### SUPPLIED MATERIAL
|---|

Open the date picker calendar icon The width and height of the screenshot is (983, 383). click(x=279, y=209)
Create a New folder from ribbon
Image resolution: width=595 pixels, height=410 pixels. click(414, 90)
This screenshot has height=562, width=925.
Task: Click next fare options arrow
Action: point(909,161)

|---|

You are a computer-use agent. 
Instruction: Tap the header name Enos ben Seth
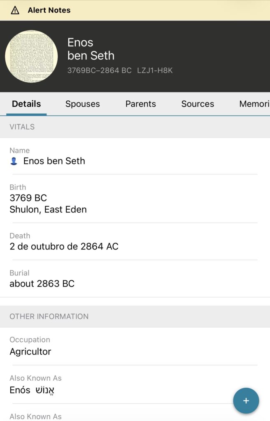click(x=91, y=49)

|---|

### WHAT THE TASK ASKS
Quote the records exactly, starting with the line that contains "Open the date" and going on through the line that contains "Action: point(909,161)", both ends included.

### COMPLETED TASK
Open the date picker calendar icon The width and height of the screenshot is (983, 383). click(x=279, y=209)
Create a New folder from ribbon
Image resolution: width=595 pixels, height=410 pixels. click(414, 90)
This screenshot has height=562, width=925.
Task: Click next fare options arrow
Action: point(909,161)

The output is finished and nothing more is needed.